TASK PROMPT => Tally the lines of the entries below that hold the word "agent", and please give only the total.
----
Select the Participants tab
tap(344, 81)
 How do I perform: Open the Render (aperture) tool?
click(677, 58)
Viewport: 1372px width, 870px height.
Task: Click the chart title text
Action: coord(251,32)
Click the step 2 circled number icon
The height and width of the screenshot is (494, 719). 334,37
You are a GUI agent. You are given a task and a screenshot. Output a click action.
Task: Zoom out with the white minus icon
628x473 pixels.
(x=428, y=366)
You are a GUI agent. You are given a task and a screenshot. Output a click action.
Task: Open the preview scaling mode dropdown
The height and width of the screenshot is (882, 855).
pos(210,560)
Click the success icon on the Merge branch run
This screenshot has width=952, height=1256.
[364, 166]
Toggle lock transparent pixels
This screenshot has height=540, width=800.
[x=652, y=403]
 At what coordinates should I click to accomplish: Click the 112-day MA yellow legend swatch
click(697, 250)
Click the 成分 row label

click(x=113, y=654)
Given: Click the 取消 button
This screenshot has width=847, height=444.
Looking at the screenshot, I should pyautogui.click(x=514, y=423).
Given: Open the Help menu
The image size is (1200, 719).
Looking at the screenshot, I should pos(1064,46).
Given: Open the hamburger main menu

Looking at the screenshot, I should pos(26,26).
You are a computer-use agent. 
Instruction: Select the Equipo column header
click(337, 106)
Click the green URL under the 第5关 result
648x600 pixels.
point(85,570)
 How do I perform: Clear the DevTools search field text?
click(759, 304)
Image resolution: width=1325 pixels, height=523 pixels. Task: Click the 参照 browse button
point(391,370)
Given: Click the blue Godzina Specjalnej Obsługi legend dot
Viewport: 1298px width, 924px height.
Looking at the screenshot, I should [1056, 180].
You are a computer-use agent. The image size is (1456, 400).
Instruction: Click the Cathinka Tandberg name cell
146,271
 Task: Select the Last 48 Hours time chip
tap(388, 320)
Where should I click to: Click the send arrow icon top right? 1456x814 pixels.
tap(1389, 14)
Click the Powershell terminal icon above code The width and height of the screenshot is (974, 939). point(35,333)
----
ANSWER SPACE => 4